• BRIEF: Extract every line of the material that contains the string "screenshot". Matching is case-sensitive.

• Screen-element location records:

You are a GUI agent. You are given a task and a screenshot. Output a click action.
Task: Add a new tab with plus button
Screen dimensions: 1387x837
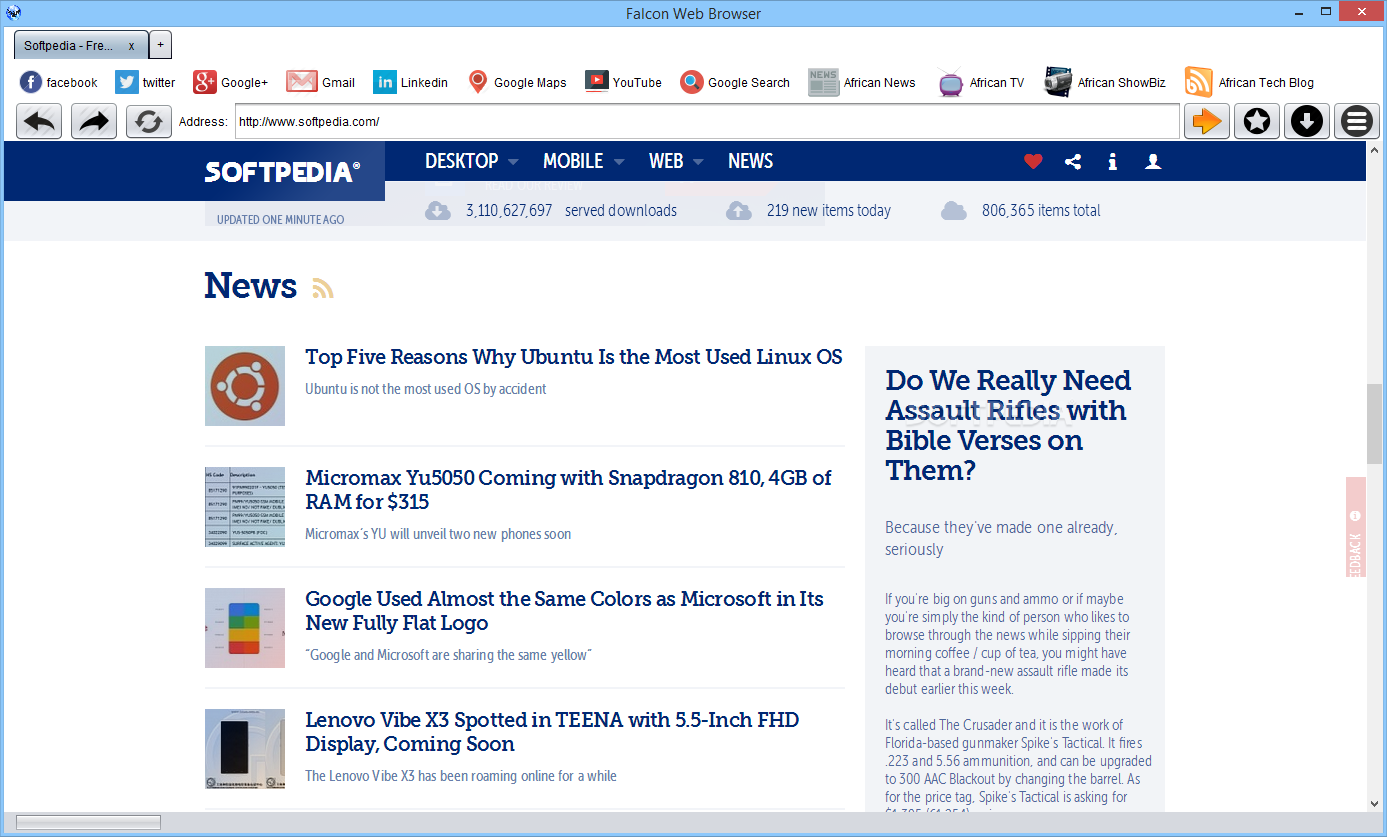click(x=161, y=45)
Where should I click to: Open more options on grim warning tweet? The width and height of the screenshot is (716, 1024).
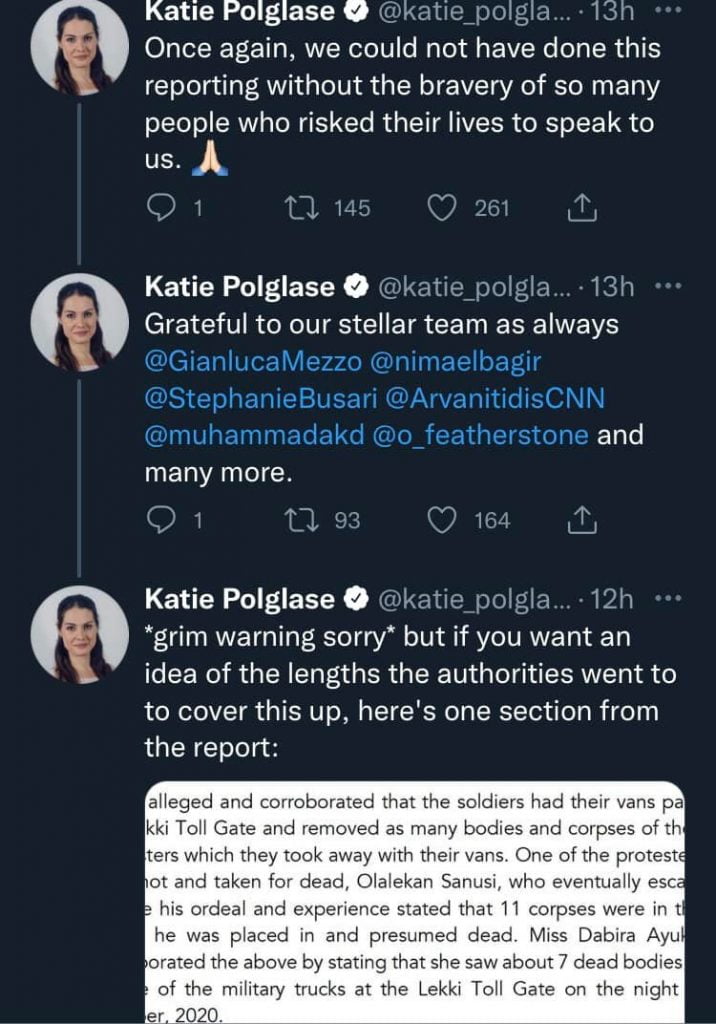666,599
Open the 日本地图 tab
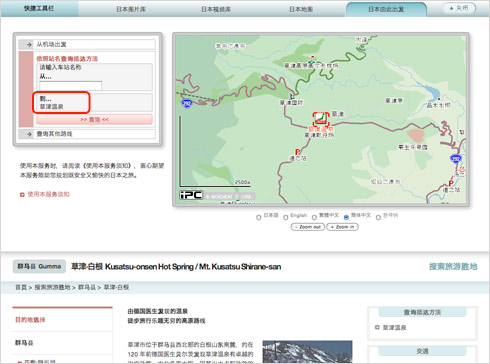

• FINAL RESULT:
You are a GUI agent. You are given a task and a screenshot. Output a click action.
Where should I click to: Open more options on grim warning tweet? The width and height of the screenshot is (716, 1024).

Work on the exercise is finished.